WHAT YOU HAVE TO DO: Please copy the lines between the line containing "Undo last edit in editor" and the line containing "pos(252,334)", inclusive, as they appear in the records, omitting the pictures.

INFORMATION SHOWN:
^^^^^^^^^^^^^^^^
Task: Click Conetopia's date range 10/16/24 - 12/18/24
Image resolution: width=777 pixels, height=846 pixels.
^^^^^^^^^^^^^^^^
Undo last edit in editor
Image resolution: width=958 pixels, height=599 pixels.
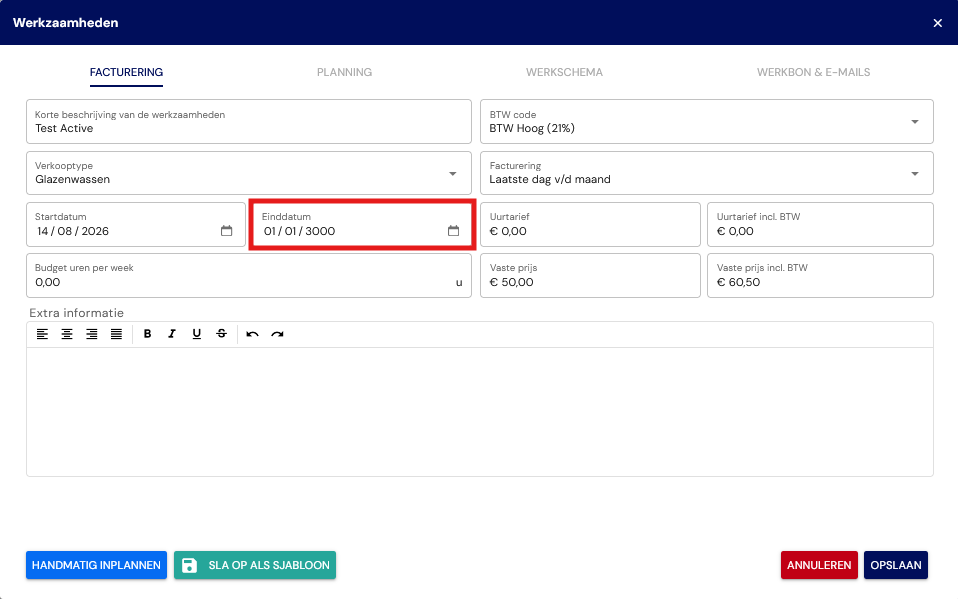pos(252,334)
^^^^^^^^^^^^^^^^
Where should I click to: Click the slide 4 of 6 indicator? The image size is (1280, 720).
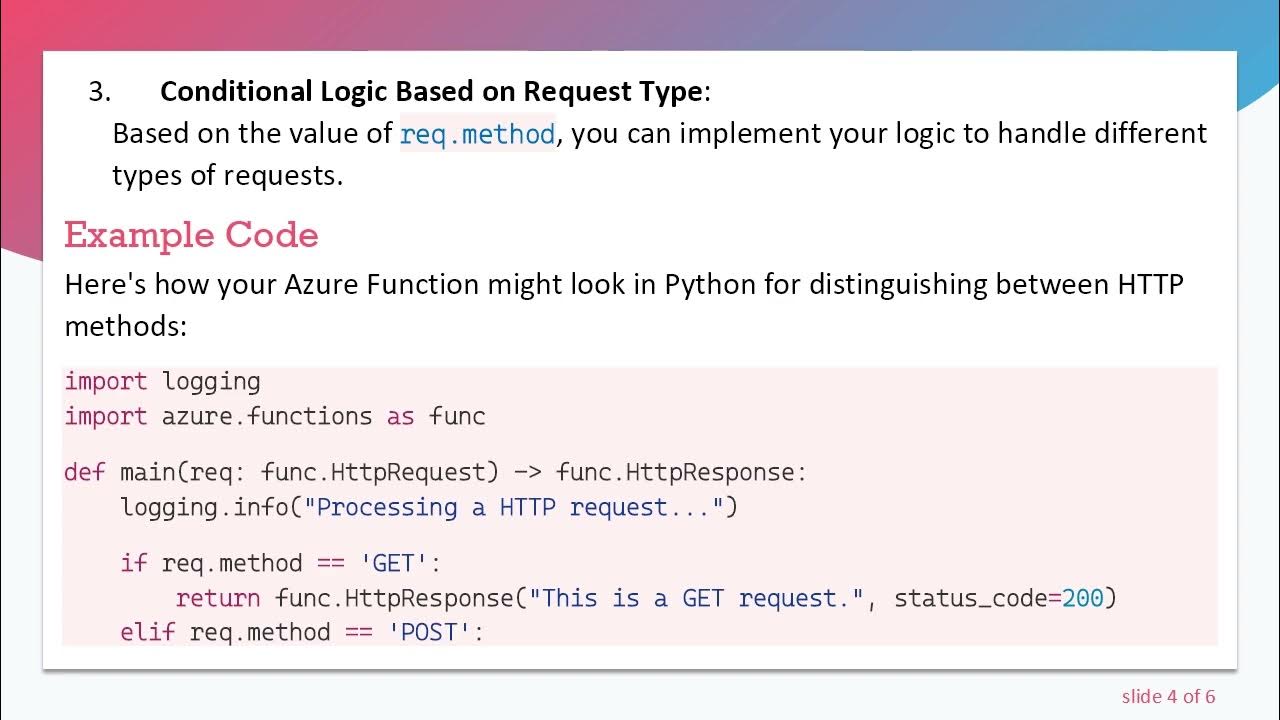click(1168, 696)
^^^^^^^^^^^^^^^^
TASK OUTPUT:
Undo last edit in editor
Image resolution: width=958 pixels, height=599 pixels.
pos(252,334)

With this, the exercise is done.